▶ **TASK INSTRUCTIONS**:
Set down the line containing "You are a computer-use agent. This" and each line after it through the last line of the records, exactly, leaving pictures out.

Screenshot grounding data
§

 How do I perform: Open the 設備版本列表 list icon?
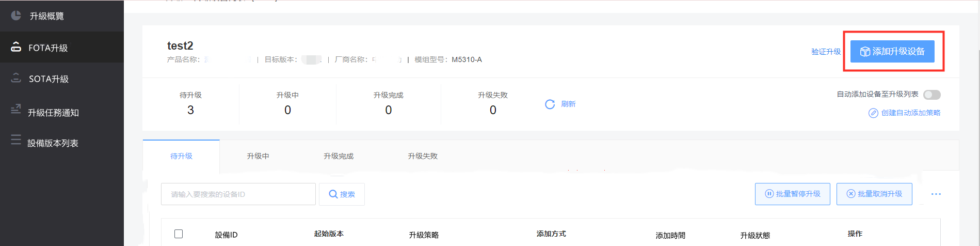[x=16, y=140]
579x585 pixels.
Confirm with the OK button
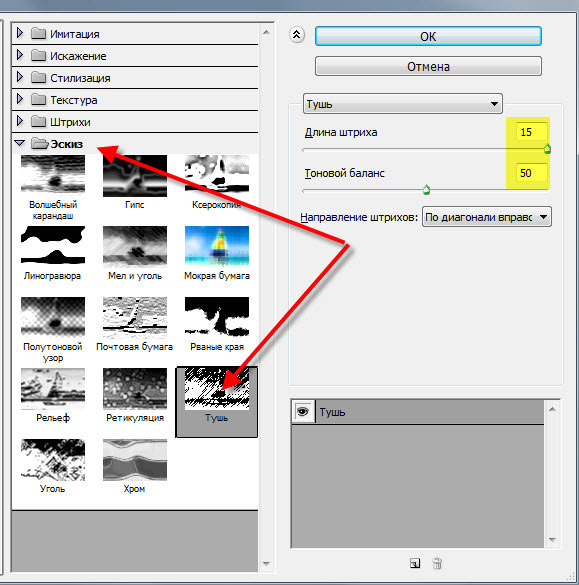tap(428, 37)
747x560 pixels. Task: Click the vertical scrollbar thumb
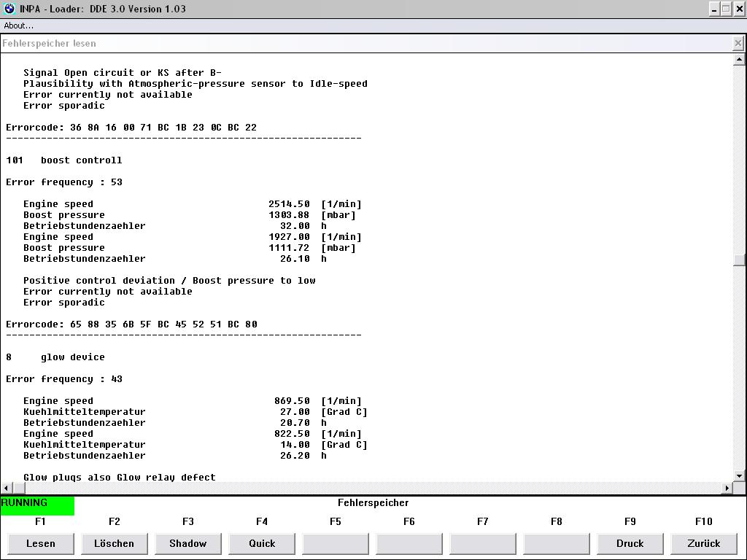coord(739,259)
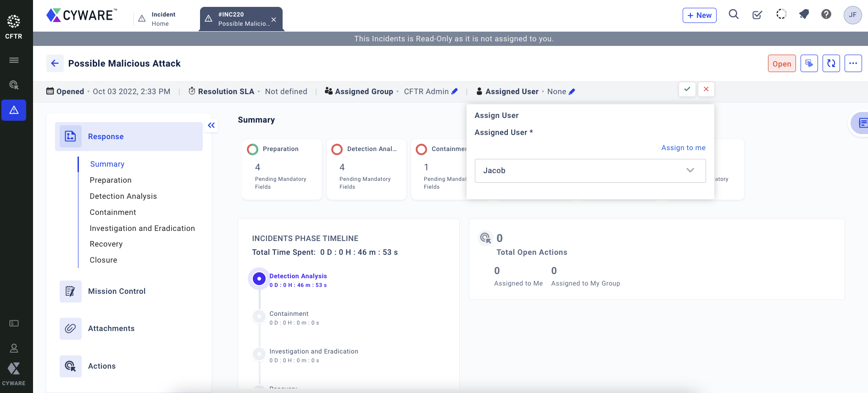
Task: Edit the Assigned Group pencil icon
Action: click(x=455, y=91)
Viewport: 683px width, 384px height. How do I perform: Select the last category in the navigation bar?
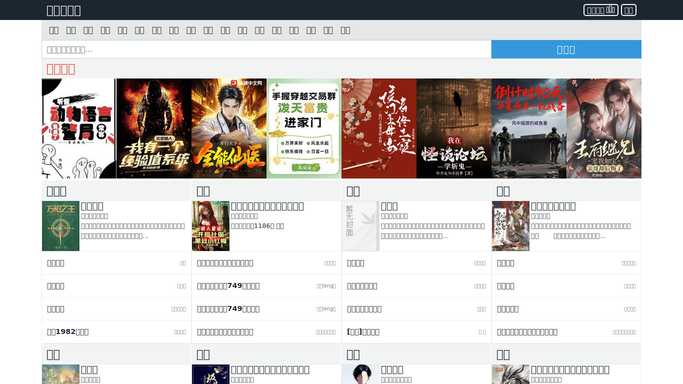click(x=345, y=30)
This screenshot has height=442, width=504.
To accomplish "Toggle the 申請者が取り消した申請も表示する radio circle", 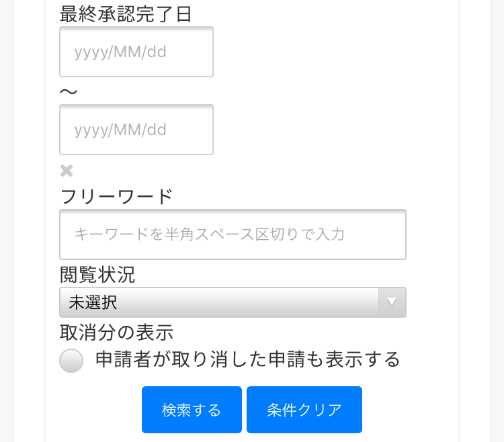I will pyautogui.click(x=71, y=361).
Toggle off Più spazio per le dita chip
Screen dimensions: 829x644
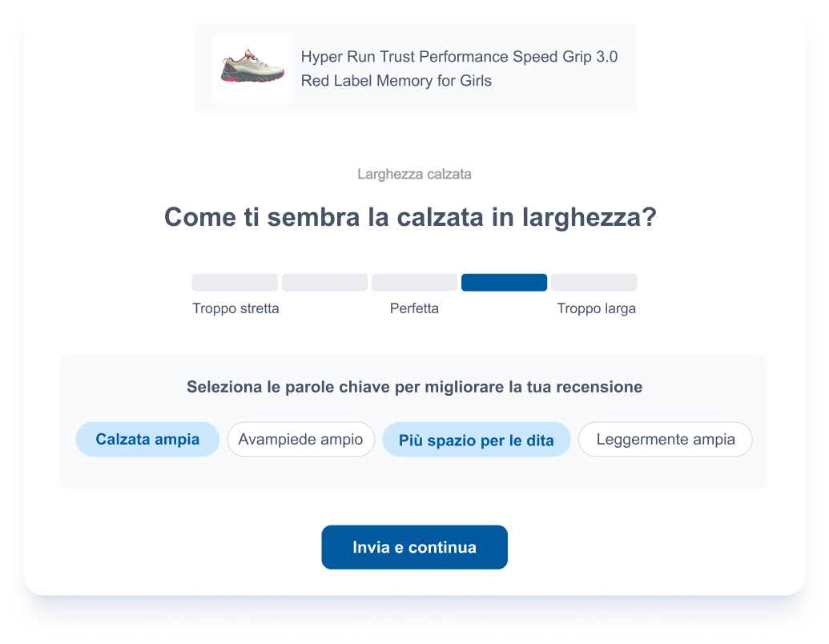477,440
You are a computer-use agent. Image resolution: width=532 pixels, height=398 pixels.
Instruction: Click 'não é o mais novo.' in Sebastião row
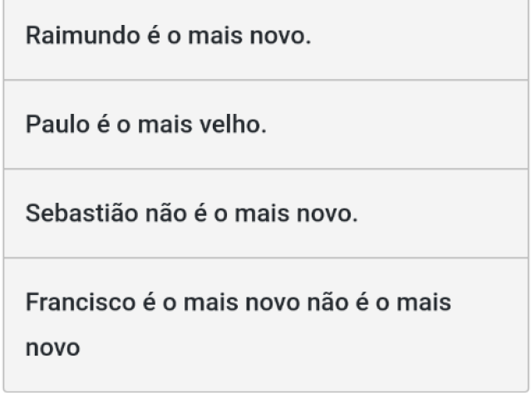[x=252, y=213]
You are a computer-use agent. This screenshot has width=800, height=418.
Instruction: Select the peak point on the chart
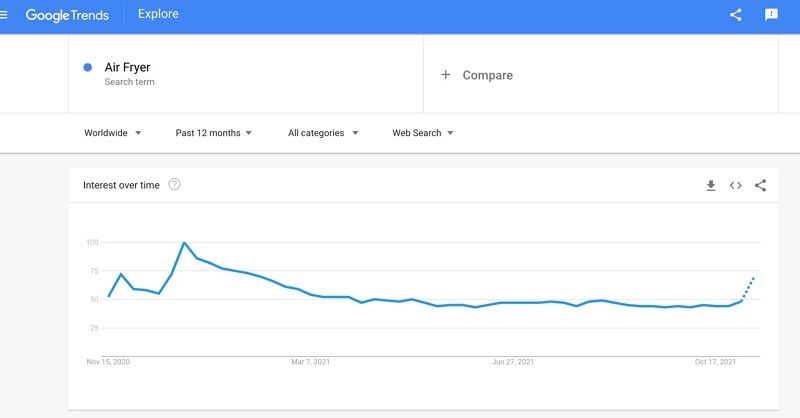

§

▶ **WRITTEN SOLUTION**:
You are a computer-use agent. This screenshot has width=800, height=418.
Instruction: Select the peak point on the chart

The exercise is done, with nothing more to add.